Le cheval peut être placé au box ou au pré, selon le protocole décidé par le vétérinaire. L’alimentation doit être ajustée pour éviter le surpoids pendant cette période d’inactivité.
 
Bon à savoir : Dans le même temps, il est possible de revoir la ferrure ou le parage du cheval avec le maréchal pour soulager le tendon lésé.
 

Utiliser des traitements médicamenteux

 
Le vétérinaire peut prescrire des anti-inflammatoires pour limiter la douleur et éviter que l’inflammation n’endommage davantage le tendon.
En cas de douleurs persistantes ou d’œdème important, d’autres médicaments peuvent être utilisés. En complément de ce traitement, il est possible de pratiquer des soins locaux.
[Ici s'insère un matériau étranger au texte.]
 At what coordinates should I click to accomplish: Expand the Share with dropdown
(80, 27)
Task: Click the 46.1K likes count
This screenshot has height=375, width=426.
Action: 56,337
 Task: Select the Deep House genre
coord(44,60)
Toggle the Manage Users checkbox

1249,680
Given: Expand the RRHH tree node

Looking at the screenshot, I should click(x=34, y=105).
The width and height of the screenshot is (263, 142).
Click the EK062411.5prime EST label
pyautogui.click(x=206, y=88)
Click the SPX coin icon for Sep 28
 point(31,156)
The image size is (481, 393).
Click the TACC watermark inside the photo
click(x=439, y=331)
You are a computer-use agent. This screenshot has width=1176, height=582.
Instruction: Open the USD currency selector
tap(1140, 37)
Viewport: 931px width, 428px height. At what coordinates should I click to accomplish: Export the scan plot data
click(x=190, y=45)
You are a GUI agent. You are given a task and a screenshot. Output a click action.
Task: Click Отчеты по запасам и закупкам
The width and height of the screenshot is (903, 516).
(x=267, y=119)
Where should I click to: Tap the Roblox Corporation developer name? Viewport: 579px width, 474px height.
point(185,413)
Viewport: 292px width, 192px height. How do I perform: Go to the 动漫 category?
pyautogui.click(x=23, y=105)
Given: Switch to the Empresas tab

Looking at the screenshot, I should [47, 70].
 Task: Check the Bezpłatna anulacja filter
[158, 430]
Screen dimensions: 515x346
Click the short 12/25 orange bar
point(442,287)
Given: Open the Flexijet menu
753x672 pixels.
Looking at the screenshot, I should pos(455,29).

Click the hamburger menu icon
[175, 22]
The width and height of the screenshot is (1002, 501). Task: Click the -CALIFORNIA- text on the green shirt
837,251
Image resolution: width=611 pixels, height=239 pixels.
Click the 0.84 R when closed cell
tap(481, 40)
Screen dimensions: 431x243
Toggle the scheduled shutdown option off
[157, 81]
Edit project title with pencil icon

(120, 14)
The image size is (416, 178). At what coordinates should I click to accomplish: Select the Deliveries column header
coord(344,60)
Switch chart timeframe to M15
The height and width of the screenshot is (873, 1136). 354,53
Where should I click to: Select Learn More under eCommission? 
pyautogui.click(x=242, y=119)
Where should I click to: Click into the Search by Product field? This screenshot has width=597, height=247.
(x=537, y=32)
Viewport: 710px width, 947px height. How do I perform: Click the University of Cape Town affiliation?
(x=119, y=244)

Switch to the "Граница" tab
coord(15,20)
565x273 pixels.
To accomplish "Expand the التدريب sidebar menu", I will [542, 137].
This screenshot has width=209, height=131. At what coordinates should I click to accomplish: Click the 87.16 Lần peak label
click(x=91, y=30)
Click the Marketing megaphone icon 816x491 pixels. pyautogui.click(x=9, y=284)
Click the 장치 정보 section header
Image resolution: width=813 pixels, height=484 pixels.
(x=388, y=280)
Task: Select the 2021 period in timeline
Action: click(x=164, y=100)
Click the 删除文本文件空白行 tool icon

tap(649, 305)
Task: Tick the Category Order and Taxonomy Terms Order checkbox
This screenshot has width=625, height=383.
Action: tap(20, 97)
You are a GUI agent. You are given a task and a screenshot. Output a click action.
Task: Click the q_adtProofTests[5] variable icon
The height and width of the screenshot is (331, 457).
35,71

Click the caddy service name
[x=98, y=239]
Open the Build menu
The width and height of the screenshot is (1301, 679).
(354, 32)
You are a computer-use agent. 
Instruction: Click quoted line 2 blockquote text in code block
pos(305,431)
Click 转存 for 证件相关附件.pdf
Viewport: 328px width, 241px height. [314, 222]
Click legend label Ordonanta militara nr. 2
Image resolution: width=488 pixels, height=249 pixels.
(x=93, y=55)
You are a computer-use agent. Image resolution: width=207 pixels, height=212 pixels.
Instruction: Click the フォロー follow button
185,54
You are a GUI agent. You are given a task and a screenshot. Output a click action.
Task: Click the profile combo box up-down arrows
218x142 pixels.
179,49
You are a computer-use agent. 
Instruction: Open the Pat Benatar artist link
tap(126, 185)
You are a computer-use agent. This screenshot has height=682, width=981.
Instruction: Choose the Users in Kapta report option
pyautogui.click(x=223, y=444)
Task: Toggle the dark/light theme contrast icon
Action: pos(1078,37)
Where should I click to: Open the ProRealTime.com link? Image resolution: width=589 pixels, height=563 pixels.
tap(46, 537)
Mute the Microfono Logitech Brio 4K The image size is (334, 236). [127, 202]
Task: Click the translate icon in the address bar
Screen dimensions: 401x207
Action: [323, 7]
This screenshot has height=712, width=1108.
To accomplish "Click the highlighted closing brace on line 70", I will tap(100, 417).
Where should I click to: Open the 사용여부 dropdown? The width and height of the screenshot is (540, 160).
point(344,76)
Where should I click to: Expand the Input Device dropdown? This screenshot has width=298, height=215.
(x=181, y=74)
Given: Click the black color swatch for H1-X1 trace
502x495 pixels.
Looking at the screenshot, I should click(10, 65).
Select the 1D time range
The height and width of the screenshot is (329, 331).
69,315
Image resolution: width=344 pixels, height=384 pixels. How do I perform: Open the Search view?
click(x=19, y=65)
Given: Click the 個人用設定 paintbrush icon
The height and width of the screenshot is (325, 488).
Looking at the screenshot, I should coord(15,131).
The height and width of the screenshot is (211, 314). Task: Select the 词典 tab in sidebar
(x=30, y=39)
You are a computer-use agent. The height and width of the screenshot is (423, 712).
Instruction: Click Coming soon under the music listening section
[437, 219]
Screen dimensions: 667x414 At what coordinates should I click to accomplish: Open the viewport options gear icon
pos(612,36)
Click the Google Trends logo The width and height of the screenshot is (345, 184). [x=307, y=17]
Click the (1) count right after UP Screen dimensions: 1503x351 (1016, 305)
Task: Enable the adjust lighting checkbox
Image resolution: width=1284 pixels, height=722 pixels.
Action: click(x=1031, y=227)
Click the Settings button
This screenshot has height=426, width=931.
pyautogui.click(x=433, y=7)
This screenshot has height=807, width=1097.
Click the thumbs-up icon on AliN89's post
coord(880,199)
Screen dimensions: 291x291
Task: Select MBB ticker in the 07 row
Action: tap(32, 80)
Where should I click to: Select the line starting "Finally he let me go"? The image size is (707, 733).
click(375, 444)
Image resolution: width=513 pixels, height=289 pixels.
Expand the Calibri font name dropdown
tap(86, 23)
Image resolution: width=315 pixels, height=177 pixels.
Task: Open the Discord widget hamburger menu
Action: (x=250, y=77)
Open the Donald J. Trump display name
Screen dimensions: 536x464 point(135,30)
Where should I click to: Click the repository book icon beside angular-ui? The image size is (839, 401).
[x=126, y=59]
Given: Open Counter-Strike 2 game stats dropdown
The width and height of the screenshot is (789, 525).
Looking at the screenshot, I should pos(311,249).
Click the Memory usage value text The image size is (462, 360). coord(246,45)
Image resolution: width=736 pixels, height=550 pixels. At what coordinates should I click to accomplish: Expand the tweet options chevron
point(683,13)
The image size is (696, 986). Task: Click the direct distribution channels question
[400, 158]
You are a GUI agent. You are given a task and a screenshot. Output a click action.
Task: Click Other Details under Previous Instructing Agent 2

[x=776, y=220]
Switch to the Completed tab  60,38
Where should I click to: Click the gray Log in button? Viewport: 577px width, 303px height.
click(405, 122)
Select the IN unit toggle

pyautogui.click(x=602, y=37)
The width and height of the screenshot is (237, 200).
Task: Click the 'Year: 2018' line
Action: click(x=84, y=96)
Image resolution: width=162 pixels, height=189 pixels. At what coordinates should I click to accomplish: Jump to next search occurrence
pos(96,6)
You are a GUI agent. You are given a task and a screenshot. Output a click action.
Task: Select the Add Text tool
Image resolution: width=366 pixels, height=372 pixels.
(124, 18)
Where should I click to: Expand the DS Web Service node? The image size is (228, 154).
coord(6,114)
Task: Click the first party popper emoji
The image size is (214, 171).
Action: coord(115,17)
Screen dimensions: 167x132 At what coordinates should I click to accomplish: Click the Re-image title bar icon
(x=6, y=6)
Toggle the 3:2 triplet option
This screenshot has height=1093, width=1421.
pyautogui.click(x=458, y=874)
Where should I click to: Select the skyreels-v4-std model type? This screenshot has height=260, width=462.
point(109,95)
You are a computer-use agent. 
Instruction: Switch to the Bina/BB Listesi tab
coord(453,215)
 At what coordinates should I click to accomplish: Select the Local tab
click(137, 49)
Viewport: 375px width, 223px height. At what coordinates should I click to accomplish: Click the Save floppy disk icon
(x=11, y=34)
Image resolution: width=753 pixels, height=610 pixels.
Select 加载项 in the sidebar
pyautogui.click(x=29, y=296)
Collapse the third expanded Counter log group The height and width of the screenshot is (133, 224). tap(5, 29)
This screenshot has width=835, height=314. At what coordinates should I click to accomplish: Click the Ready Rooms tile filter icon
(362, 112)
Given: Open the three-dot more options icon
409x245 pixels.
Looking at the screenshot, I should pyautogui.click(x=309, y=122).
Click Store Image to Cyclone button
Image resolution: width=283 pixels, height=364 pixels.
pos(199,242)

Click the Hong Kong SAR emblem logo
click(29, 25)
Par exemple :
 

  • du froid en phase aiguë : des douches, des guêtres de cryothérapie, du gel rafraîchissant ;
  • des massages doux avec gel à l’arnica ;
  • des cataplasmes d’argile en phase post-inflammatoire.

 
Bon à savoir : Des cellules souches peuvent être injectées dans le tendon pour reconstruire les tissus. Des ondes de choc ou un suivi ostéopathique peuvent aussi être utiles.
 

Reprendre le travail

 
La reprise du travail doit être très progressive, encadrée et adaptée à l’évolution de la lésion. Elle doit se faire sur sol ferme et démarrer par une phase de pas, puis de trot léger et enfin de galop modéré.
La durée du protocole de reprise est variable. Elle dépend du type de tendinite et peut prendre jusqu’à 2 ans pour les plus sévères.
 

Comment prévenir la tendinite chez le cheval ?

 
La prévention est la meilleure des armes face aux tendinites. Voici les bons réflexes à adopter au quotidien :
 

  • travailler son cheval sur un sol de qualité qui soit bien entretenu. Il ne doit être ni trop profond, ni trop dur ;
  • effectuer un échauffement systématique au pas pendant au moins 10 minutes avant chaque séance ;
  • proposer un travail progressif : évitez les changements brusques de rythme ou d’intensité ;
  • surveiller le poids du cheval : un cheval en surpoids a plus de risque de développer des tendinites ;
  • entretenir les pieds du cheval : la ferrure ou le parage doit être fait régulièrement et adapté à l’activité ;
  • effectuer des soins après l’effort (douche froide, argile, massage, etc.) ;
  • observer le cheval régulièrement : ne négligez jamais les petits signes.

 
Avec une bonne connaissance des signes avant-coureurs, une prise en charge rapide de la tendinite et un protocole de soins bien suivi, un cheval atteint peut retrouver une locomotion normale et reprendre sa carrière sportive. Restez à l’écoute de votre cheval, travaillez intelligemment, et n’hésitez jamais à consulter votre vétérinaire en cas de doute.